T. Stohlgren, C. Jarnevich et S. Kumar

Thomas Stohlgren est chef de sous-division et Catherine Jarnevich est écologiste et travaille au Fort Collins Science Center of the United States Geological Survey, Fort Collins, Colorado, États-Unis.
Sunil Kumar
est scientifique et travaille au Natural Resource Ecology Laboratory de la Colorado State University, Fort Collins, Colorado, États-Unis.

Le changement climatique est l’un des nombreux facteurs qui influencent l’hydrologie forestière.

Le climat est un important facteur qui détermine la répartition des espèces forestières, et le taux de croissance et la structure des forêts. Il peut donc exercer des effets sensibles sur l’hydrologie des forêts de montagne, en particulier sur la quantité d’eau disponible en aval. Cependant, de nombreux autres facteurs influencent la biomasse forestière et l’hydrologie de montagne, et les effets du changement climatique ne peuvent être évalués indépendamment des utilisations foncières précédentes (à savoir, les héritages forestiers), des régimes de perturbation altérés (fréquence des incendies, infestations d’insectes, inondations) et des espèces envahissantes. Sur la base d’une recherche menée au Colorado, États-Unis, le présent article examine les nombreux facteurs dont il faut tenir compte pour prédire les changements de disponibilité de l’eau.

HÉRITAGES FORESTIERS

Rares sont les paysages actuels aux États-Unis qui ont échappé à l’influence des activités humaines: exploitation forestière, exploitation minière, agriculture, pâturage des animaux domestiques, élimination des grands carnivores, incendies d’origine humaine et/ou pollution. De nombreux paysages continuent à faire l’objet de changements causés par des utilisations humaines, alors que d’autres retournent à leur état naturel (figure 1).
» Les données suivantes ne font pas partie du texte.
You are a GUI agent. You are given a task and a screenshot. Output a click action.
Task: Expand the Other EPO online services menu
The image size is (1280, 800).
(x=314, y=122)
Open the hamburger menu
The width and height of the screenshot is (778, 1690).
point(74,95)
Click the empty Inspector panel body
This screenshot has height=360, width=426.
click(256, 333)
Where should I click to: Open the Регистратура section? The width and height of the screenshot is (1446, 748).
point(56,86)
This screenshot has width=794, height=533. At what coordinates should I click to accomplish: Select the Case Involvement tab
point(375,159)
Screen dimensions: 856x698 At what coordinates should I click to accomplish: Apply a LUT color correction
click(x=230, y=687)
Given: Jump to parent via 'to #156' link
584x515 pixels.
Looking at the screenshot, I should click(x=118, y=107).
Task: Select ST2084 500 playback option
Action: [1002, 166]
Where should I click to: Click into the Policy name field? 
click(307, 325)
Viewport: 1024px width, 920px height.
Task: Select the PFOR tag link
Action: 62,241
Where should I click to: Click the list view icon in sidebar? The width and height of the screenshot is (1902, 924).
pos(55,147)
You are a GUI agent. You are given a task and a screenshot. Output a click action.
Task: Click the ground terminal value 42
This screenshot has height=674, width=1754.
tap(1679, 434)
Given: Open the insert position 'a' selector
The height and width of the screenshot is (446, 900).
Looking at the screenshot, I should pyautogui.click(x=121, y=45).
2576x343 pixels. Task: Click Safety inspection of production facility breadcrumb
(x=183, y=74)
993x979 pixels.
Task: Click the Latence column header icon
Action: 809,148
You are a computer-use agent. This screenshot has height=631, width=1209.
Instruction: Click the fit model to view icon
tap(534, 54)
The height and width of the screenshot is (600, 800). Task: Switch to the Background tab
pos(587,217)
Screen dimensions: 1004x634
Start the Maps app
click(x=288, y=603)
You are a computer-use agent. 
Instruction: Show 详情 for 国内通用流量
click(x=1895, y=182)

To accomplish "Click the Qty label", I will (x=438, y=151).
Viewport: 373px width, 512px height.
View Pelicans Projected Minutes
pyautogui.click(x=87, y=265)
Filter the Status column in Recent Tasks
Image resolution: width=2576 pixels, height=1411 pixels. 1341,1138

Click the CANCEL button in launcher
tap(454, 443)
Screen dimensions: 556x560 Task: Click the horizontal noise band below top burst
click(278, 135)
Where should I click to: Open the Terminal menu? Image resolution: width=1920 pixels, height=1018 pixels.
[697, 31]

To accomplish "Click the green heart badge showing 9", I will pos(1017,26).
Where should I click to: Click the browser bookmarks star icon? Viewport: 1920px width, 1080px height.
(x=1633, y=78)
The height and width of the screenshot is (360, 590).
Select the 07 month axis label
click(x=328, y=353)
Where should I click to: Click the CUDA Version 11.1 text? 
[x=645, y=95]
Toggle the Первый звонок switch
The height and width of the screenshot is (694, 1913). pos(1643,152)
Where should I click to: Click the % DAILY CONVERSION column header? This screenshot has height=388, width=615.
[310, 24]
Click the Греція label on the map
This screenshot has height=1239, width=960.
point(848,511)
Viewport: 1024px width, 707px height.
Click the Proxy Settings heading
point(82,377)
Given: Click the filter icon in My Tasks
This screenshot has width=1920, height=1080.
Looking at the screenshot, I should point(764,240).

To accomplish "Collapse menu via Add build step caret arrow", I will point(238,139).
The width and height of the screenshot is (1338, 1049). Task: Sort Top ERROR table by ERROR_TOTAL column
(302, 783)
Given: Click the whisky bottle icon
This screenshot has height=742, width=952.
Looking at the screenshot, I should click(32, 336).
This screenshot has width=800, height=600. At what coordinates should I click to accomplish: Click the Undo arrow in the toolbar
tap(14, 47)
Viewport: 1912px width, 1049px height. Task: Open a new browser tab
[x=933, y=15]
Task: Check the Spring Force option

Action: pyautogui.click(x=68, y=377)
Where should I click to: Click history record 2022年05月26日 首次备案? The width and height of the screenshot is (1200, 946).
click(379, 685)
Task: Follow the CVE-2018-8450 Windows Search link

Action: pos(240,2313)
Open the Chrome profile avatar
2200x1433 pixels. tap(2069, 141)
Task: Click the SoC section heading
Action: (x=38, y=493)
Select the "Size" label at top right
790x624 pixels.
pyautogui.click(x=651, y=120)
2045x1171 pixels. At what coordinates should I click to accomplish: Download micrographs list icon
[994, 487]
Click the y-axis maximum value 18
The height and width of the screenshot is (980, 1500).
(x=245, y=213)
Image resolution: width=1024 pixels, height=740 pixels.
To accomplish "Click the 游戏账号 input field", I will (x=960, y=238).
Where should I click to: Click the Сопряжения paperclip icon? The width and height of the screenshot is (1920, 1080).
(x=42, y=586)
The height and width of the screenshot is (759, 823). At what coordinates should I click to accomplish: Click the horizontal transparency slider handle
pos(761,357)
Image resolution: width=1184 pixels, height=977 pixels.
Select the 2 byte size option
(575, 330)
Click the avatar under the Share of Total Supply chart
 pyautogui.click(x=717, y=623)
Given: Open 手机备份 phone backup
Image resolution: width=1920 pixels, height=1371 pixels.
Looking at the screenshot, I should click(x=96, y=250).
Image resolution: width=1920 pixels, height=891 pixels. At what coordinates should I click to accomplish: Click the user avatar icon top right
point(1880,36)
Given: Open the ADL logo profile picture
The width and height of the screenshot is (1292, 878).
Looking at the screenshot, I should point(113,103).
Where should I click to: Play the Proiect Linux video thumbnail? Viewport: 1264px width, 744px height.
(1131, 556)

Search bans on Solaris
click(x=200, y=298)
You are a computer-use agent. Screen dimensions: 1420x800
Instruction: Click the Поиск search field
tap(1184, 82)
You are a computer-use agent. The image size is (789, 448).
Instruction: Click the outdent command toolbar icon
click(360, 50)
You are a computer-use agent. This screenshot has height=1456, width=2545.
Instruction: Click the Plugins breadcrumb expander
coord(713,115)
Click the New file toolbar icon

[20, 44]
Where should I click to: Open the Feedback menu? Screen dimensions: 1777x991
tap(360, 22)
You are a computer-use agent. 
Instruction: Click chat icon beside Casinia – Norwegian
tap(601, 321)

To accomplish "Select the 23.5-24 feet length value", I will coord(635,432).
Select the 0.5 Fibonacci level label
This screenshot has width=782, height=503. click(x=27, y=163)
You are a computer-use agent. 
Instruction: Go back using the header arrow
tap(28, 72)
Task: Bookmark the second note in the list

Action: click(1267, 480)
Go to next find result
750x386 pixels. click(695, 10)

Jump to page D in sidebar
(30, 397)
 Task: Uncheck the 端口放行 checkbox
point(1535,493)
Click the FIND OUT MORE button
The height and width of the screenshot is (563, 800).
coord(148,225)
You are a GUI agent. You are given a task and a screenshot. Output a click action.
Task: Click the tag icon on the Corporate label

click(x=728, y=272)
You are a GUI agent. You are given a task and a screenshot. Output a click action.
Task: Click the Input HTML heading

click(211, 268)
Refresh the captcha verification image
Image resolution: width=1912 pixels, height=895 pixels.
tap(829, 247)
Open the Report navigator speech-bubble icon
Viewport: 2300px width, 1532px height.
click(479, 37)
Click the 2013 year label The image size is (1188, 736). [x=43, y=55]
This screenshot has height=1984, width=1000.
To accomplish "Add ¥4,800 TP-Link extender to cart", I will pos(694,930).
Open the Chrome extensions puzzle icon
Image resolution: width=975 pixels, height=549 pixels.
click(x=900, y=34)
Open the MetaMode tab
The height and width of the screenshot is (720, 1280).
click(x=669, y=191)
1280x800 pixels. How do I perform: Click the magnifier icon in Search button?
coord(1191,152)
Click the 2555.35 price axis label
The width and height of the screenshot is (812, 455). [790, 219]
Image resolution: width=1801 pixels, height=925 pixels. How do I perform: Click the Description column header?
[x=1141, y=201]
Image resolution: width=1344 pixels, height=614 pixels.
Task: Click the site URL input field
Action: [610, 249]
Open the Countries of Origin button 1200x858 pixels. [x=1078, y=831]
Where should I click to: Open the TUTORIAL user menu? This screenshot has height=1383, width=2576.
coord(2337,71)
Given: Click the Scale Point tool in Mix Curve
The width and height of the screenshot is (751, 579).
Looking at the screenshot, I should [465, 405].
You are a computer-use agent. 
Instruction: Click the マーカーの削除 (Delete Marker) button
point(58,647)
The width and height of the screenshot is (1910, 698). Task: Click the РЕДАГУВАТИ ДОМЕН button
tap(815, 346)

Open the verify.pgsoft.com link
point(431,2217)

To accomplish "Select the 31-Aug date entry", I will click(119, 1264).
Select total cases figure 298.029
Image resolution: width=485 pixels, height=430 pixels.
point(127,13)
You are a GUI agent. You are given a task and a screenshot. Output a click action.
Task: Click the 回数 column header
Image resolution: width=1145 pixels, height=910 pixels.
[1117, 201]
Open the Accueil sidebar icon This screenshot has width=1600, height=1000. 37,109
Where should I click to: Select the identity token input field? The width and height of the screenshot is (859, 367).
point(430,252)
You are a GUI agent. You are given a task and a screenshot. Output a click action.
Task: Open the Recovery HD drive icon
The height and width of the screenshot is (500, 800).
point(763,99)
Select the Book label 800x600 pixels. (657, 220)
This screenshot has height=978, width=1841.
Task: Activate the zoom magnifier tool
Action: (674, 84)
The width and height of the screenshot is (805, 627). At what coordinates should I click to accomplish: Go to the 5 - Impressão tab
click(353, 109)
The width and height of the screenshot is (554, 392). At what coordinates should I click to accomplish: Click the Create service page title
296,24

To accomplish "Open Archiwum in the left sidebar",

La qualité et la quantité de l’eau disponible en aval sont susceptibles d’être influencées par des changements de la composition, de la structure, du couvert et de la biomasse forestiers dus à des utilisations foncières précédentes et à d’autres perturbations, tels les incendies de forêts. C’est ainsi que de nombreux bassins versants dans les montagnes Rocheuses du Colorado ont été dégradés par l’exploitation forestière, l’exploitation minière et des feux d’origine humaine croissants entre 1850 et 1900 (Veblen et Lorenz, 1991). Le débit des cours d’eau s’est probablement accru à la suite de ces perturbations, restant élevé pendant que les forêts se régénéraient. Le débit d’eau actuel pourrait vraisemblablement diminuer en raison de l’interception croissante de la neige par un couvert forestier en expansion et l’utilisation accrue d’eau par la forêt. Le changement climatique, qui a caractérisé la fin du vingtième siècle, doit être évalué sur la toile de fond des héritages de la forêt et du paysage.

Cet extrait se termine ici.